I wondered why Adobe had created this as a seperate product as it seems to me it will only reduce purchases of PhotoShop.

Not sure about minimum system requirements. I only have a back catalogue of about 10,000 images because I ruthlessly delete. I suppose I could have multiple catalogues to keep their size down but the person who showed me Lightroom has a very uber pc, a very fast processor and multiple hard disks.
I think Adobe see them as being complementary, with maybe Lightroom being more focused to photographers and Photoshop to designers who use photography - although there's obviously a very big overlap.

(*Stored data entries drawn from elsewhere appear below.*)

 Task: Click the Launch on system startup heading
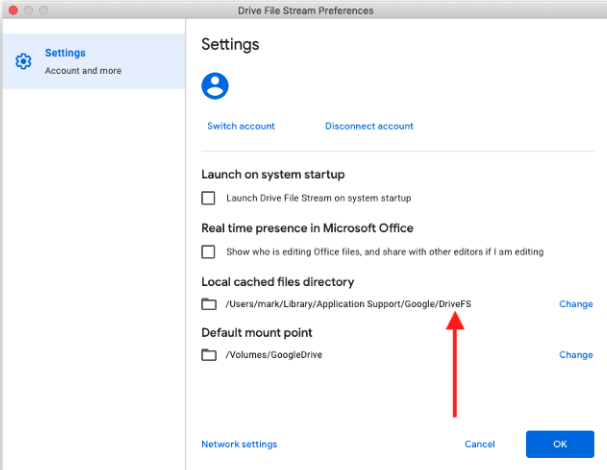click(x=273, y=175)

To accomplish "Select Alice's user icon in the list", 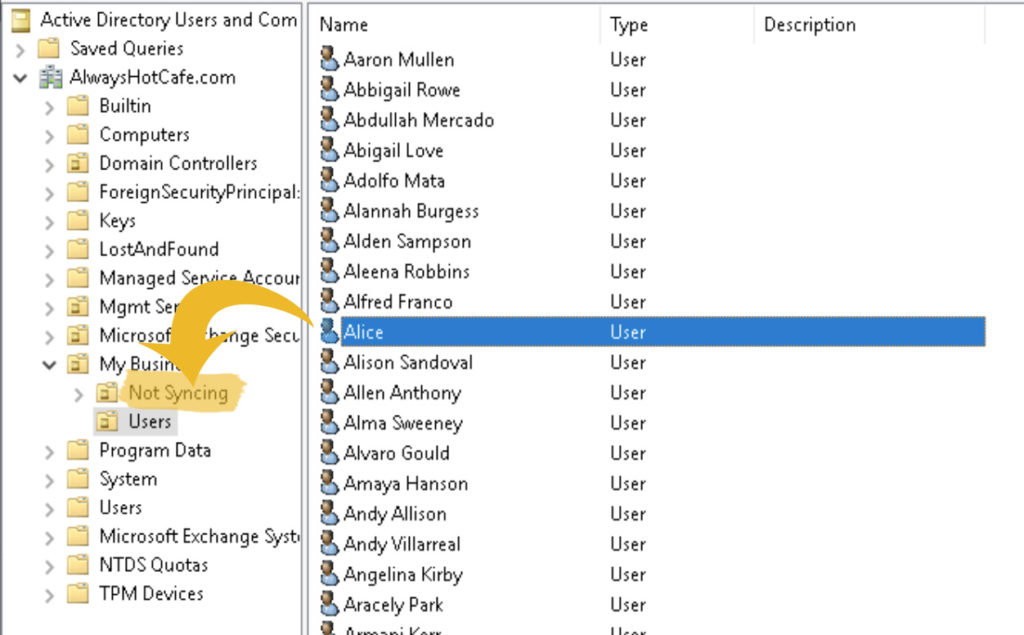I will tap(330, 331).
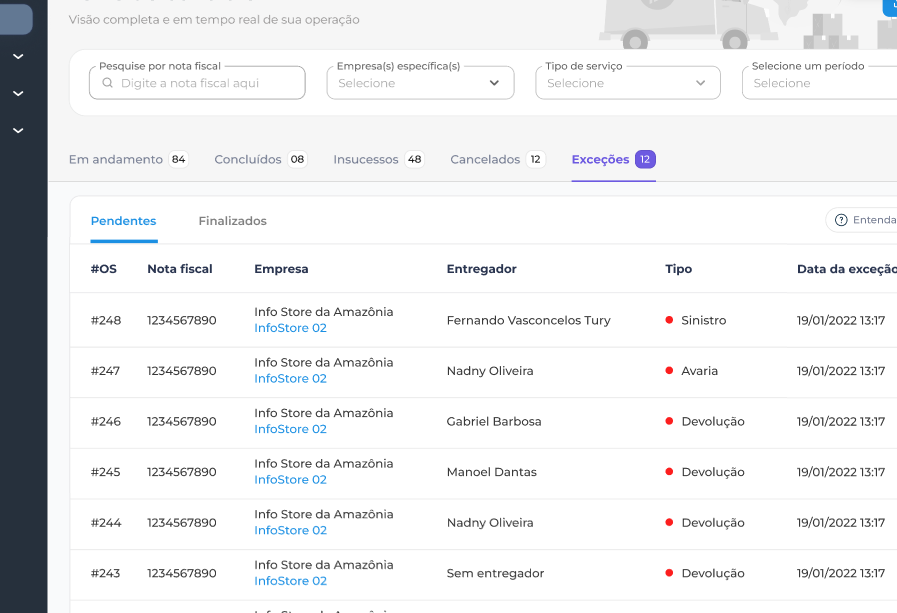897x613 pixels.
Task: Open the Tipo de serviço dropdown
Action: point(627,83)
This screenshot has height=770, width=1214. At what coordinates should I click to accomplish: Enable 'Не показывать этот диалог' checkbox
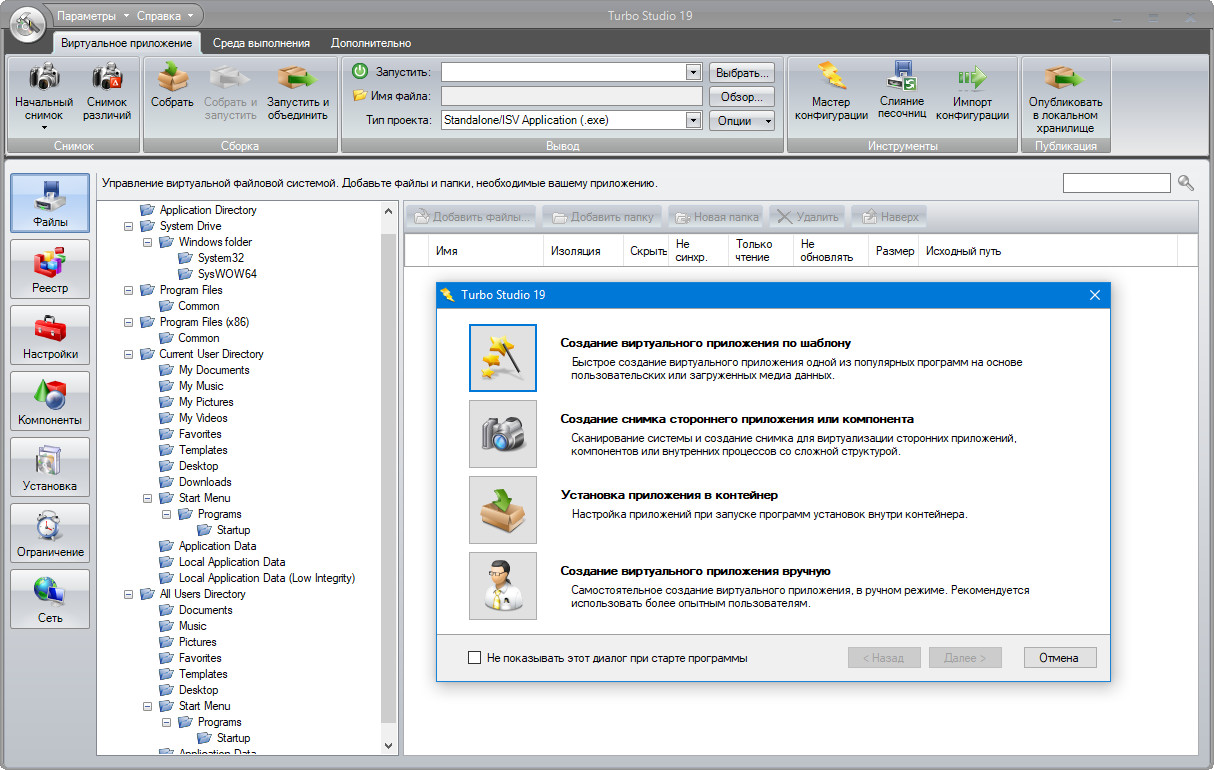coord(475,658)
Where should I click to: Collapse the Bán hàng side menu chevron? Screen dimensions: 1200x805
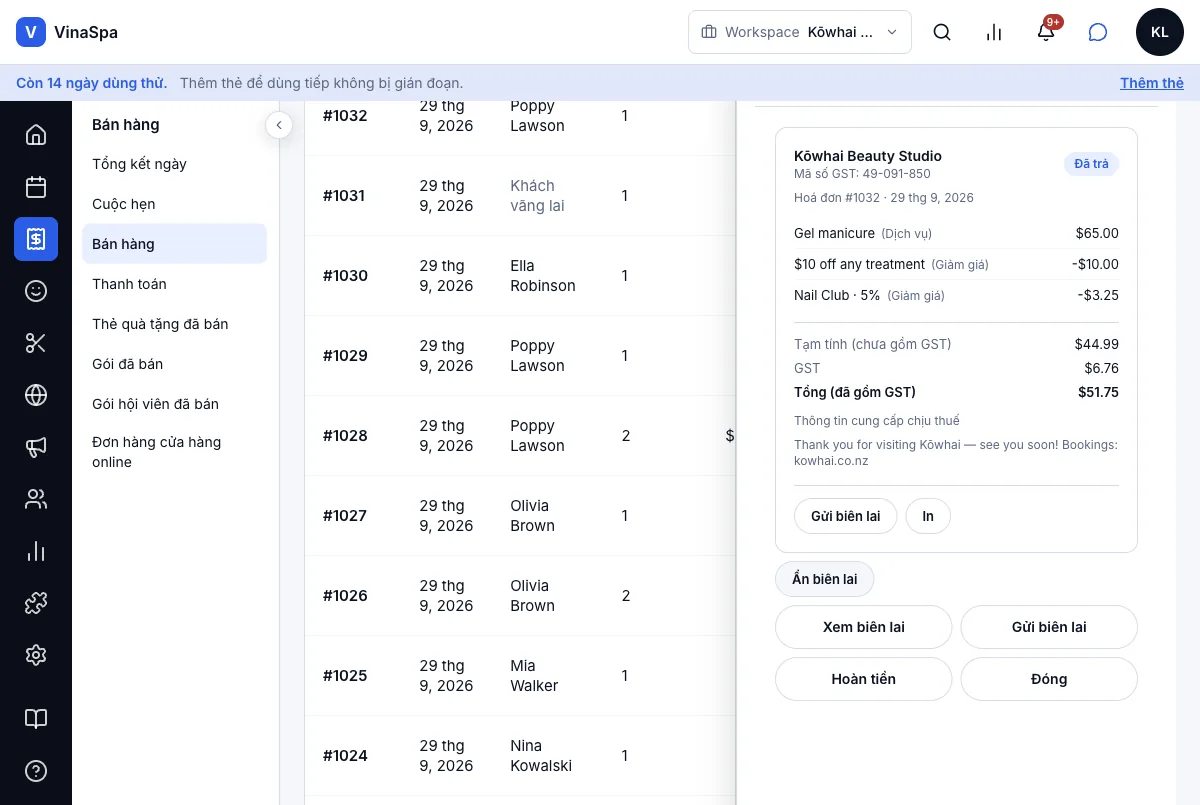(279, 125)

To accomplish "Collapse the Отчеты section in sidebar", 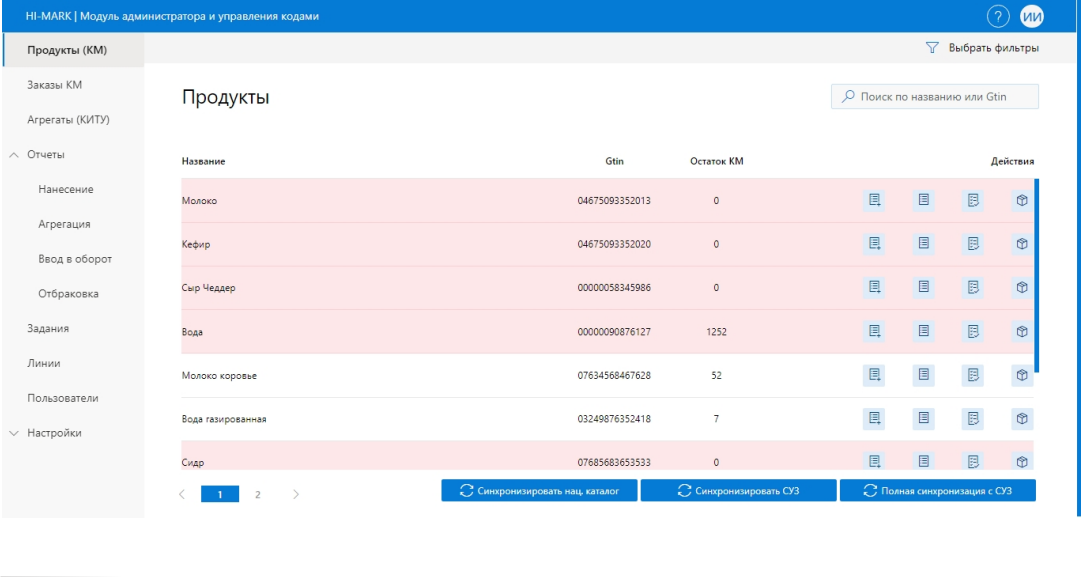I will pyautogui.click(x=14, y=155).
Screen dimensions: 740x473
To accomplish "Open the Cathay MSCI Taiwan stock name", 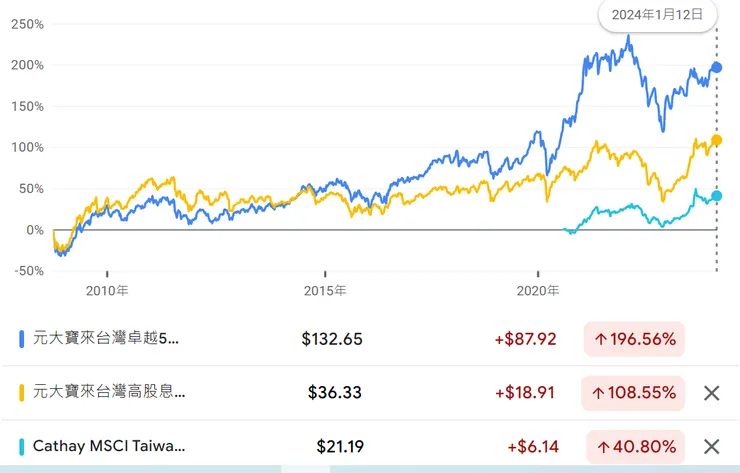I will 109,447.

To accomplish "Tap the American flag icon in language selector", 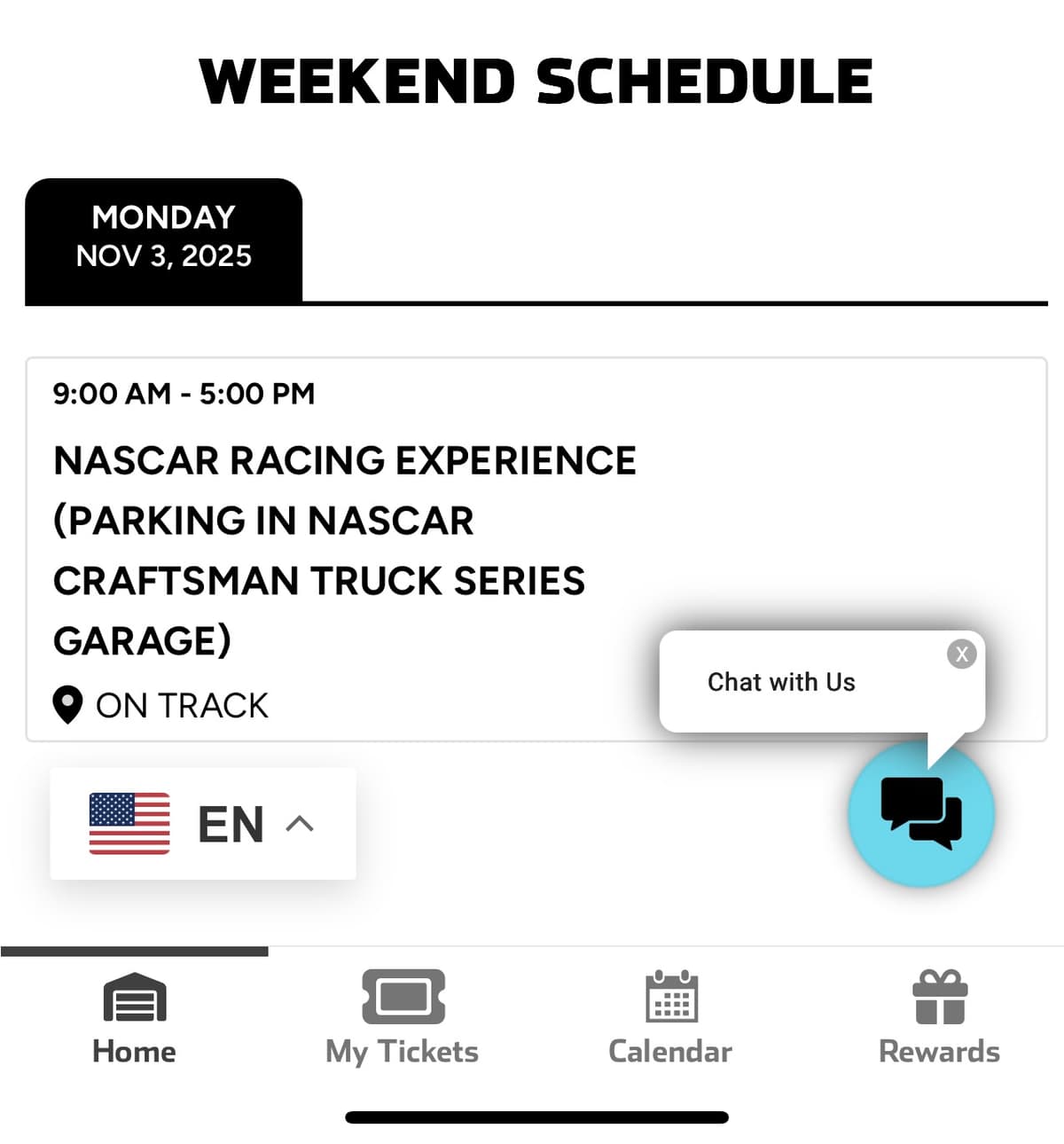I will pos(129,823).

I use LR both on my desktop (quite powerful) and on my laptop - both accessing the same database. This currently has over 15,000 images in one catalogue. What is slower on the laptop (Win7 32bit 3.2G RAM) is editing and displaying RAW images at 1:1. It's still usable, but notably slower than my desktop PC. If you mainly use JPG images you might not even notice.
 
Oh and it can correct for the distortion of your particular lens! I have never felt the need to do this before. Not sure I will bother with it but it is a powerful feature ...
They have a database of most of the top Canon and Nikon lenses and quite a few for other makes. For these the correction is pretty good (and automatic if you turn the feature on). For lenses not in the database there's a set of manual controls that allow you to correct for various lens distortions (barrel, pincushion, vignetting, chromatic aberration) as well as vertical/horizontal architectural correction. Some people say that DXO is better for this, but Lightroom is still very good.
 
I wonder what the system requirements are for Lightroom 4 .... the guy that showed it to me has a very powerful computer with loads of RAM.

From adobe's Lightroom website

Windows
•Intel® Pentium® 4 or AMD Athlon® 64 processor
•Microsoft® Windows Vista or Windows 7 with Service Pack 1 or Windows 8
•2GB of RAM
•1GB of available hard-disk space
•1024x768 display
•DVD-ROM drive (if installing from DVD)
•Internet connection required for Internet-based services*
 
I dont like it. I want to like it, and despite trying for a good 3 years on various versions I keep going back to ACDSee. I find ACDsee quicker, less clunky and its file management makes far more sense.
That's exactly where I am. I want to like it. I know I should use it. But ACDSee just does the job.